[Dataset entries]
*** Begin section ***

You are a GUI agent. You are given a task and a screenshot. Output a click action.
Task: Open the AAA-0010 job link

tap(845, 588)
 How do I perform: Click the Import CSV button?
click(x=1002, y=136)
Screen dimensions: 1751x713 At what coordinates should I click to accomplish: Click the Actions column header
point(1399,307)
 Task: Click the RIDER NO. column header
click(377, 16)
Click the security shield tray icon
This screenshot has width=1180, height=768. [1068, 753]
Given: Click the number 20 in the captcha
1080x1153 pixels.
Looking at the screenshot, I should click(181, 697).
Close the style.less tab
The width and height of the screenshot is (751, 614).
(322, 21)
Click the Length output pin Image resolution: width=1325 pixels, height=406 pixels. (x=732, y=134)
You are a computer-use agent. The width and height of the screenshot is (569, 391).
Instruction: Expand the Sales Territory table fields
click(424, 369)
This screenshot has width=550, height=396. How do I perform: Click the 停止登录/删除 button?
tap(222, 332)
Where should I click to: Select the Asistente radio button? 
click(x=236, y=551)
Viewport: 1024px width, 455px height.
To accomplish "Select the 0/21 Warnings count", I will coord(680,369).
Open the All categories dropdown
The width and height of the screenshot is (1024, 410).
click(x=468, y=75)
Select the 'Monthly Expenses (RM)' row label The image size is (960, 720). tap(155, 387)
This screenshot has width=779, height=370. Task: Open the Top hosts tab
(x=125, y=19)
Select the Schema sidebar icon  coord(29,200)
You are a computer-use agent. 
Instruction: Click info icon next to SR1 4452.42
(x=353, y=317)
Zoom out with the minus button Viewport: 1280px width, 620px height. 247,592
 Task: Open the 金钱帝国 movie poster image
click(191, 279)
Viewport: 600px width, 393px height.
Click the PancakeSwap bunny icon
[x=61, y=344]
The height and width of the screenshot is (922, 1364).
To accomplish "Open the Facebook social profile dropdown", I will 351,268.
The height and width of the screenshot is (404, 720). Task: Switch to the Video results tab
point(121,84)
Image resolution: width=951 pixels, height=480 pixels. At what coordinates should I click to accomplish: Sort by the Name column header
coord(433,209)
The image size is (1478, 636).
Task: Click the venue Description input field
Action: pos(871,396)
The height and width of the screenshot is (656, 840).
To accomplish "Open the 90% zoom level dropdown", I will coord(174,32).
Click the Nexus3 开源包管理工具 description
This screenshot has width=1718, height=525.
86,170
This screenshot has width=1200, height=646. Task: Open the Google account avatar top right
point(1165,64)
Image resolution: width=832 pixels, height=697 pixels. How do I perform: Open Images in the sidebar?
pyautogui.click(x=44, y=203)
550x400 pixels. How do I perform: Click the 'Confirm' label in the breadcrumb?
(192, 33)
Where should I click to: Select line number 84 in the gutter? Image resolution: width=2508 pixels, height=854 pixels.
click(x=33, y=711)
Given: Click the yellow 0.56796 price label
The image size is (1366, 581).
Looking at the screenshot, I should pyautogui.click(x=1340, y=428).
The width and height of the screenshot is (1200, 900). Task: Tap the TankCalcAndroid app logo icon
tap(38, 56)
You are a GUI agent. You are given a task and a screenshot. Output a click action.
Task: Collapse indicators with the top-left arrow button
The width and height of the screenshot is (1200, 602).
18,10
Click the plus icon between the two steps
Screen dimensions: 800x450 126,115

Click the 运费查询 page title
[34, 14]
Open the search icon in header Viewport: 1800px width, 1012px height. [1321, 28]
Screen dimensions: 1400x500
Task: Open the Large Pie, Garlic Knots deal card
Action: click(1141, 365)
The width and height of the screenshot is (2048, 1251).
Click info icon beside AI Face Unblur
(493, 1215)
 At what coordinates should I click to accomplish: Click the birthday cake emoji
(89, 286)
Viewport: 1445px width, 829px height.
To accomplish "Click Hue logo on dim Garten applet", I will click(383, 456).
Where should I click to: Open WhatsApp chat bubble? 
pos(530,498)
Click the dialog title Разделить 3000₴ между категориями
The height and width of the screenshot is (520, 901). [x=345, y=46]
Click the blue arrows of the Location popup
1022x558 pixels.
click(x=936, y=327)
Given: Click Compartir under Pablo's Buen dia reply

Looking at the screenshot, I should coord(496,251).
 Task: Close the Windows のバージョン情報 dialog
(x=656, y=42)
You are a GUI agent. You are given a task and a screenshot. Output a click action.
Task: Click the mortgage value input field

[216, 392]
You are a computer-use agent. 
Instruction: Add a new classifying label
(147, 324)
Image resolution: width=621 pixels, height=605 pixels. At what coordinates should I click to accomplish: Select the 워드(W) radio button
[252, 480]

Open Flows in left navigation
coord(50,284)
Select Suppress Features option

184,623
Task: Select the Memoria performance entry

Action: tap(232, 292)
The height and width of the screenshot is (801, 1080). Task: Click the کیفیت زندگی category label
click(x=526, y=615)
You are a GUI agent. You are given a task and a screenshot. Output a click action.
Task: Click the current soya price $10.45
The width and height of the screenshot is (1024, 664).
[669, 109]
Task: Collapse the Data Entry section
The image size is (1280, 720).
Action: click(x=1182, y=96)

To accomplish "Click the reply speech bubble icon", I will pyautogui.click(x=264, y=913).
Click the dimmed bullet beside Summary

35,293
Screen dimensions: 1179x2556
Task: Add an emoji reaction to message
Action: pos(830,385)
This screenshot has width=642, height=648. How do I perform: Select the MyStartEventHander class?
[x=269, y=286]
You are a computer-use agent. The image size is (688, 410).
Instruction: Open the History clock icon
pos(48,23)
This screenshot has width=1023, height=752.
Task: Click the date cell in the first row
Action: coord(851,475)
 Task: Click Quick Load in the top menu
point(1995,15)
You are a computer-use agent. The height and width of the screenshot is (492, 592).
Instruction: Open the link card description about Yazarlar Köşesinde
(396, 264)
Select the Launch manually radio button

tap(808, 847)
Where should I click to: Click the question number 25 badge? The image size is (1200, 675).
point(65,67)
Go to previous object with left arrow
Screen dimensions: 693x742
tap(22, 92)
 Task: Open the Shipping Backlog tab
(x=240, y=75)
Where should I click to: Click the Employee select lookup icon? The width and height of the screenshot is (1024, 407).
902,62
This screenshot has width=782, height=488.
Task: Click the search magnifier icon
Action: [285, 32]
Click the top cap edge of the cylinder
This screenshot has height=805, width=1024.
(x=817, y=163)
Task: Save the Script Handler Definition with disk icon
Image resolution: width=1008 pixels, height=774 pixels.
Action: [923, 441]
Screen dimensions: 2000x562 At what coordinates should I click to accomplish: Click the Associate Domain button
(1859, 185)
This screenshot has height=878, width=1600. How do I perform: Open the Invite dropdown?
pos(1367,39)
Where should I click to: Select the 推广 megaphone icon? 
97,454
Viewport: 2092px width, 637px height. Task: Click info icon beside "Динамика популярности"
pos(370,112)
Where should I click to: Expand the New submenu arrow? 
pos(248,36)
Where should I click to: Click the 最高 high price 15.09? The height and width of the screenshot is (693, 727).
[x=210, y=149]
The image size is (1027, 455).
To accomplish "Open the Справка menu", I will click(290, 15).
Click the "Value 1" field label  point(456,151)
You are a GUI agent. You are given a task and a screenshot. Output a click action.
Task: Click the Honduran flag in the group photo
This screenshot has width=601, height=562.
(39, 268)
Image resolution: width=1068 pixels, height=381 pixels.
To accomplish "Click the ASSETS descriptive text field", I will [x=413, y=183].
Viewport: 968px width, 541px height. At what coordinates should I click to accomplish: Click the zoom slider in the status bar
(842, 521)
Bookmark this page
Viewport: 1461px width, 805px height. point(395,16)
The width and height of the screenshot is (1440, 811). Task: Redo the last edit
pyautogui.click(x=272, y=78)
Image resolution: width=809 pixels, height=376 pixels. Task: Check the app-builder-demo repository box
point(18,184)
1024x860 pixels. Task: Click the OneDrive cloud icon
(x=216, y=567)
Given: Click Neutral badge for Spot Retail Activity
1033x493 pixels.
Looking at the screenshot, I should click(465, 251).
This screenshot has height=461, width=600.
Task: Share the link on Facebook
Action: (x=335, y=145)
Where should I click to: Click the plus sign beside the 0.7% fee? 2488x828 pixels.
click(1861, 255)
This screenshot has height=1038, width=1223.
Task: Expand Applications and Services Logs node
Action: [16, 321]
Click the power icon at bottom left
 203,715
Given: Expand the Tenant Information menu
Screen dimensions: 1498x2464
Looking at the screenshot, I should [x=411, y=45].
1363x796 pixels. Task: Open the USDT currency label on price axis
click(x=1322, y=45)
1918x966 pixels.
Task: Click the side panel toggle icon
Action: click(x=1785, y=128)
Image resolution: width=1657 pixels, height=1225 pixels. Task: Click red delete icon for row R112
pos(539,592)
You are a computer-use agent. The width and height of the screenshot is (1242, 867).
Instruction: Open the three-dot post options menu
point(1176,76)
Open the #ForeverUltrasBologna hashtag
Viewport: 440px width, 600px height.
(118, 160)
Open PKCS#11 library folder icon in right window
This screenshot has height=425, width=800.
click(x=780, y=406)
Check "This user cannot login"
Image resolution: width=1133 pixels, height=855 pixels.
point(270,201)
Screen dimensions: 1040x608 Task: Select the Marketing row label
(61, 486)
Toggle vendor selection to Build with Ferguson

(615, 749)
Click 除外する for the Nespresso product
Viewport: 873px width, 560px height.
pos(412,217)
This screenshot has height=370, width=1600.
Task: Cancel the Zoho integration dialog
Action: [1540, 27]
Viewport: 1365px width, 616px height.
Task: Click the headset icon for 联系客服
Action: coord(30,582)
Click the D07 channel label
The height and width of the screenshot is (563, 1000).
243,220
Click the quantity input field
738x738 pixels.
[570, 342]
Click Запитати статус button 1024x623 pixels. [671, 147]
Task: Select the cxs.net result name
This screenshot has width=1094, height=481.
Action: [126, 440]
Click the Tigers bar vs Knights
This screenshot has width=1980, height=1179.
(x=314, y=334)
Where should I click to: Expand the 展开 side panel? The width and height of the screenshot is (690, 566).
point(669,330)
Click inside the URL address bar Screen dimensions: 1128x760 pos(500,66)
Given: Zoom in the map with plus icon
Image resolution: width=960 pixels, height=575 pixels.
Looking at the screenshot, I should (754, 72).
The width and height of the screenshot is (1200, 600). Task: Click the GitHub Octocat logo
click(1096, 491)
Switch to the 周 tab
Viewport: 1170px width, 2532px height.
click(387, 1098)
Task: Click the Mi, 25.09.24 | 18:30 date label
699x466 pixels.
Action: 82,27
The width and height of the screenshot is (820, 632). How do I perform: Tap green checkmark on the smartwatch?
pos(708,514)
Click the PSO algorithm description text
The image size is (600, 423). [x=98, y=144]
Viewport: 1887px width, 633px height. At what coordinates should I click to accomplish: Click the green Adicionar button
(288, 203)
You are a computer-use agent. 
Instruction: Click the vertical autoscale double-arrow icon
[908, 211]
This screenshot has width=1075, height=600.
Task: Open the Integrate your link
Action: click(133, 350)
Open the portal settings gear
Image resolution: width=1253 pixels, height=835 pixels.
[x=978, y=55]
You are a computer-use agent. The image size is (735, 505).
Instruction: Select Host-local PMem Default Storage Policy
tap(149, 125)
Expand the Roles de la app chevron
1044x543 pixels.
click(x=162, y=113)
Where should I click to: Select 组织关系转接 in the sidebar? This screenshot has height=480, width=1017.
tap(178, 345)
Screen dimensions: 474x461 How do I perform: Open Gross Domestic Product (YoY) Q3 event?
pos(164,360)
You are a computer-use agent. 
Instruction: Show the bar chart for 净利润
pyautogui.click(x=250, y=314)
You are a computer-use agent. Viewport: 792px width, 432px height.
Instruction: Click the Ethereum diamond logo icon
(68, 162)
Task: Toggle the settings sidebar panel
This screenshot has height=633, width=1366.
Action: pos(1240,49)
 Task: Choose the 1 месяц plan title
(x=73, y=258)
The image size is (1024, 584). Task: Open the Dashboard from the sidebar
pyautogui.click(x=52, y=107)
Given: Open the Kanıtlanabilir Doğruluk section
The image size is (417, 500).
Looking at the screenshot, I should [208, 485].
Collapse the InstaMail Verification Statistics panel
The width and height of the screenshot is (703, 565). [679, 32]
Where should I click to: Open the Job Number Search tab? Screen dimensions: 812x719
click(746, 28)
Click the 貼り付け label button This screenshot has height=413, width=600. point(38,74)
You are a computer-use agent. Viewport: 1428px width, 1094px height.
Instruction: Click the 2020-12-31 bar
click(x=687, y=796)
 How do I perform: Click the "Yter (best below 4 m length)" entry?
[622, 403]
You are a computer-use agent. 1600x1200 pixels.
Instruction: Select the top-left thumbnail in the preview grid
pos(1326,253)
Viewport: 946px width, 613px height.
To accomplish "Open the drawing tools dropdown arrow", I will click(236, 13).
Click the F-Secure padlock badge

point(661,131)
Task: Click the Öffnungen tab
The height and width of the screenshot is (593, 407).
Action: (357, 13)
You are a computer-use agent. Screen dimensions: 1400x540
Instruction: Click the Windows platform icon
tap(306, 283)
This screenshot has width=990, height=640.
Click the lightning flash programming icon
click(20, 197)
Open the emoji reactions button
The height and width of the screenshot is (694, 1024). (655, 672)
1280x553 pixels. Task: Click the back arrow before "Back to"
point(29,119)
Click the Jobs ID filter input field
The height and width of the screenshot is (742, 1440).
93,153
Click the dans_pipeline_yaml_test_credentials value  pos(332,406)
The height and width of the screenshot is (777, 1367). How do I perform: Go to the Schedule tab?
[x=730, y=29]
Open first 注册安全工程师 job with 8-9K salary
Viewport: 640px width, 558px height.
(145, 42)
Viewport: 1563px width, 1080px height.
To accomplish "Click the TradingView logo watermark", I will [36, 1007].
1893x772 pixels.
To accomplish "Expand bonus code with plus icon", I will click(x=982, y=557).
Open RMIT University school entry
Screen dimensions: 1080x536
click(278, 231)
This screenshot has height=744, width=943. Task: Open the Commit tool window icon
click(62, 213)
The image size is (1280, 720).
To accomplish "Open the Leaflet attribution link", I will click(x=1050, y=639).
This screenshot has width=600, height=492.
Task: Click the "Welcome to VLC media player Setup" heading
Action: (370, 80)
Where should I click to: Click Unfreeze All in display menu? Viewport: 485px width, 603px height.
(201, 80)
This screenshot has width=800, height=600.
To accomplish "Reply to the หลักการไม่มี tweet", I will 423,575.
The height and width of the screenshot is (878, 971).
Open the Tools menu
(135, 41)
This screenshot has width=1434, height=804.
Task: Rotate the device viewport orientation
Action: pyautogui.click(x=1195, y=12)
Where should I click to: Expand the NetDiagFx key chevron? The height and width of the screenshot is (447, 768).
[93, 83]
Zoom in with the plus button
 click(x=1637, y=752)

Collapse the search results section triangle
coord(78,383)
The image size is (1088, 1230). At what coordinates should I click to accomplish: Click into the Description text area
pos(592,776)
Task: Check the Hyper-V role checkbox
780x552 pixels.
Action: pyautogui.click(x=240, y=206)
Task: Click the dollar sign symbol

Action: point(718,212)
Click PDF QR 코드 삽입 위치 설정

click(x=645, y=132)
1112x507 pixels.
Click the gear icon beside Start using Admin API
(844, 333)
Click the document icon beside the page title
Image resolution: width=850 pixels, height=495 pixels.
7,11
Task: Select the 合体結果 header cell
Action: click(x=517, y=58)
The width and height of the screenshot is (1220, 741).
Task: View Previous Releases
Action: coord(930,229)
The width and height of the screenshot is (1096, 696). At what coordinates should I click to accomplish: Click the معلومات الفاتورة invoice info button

*** End section ***

** ABOUT THIS EXERCISE **
Above are the records; from them, give again exactly the lines from the one containing "Image resolution: width=832" through the one containing "Task: Collapse indicators", both included.

** EXERCISE RESPONSE **
Image resolution: width=832 pixels, height=697 pixels. How do I perform: Open Images in the sidebar?
pyautogui.click(x=44, y=203)
550x400 pixels. How do I perform: Click the 'Confirm' label in the breadcrumb?
(192, 33)
Where should I click to: Select line number 84 in the gutter? Image resolution: width=2508 pixels, height=854 pixels.
click(x=33, y=711)
Given: Click the yellow 0.56796 price label
The image size is (1366, 581).
Looking at the screenshot, I should pyautogui.click(x=1340, y=428).
The width and height of the screenshot is (1200, 900). Task: Tap the TankCalcAndroid app logo icon
tap(38, 56)
You are a GUI agent. You are given a task and a screenshot. Output a click action.
Task: Collapse indicators with the top-left arrow button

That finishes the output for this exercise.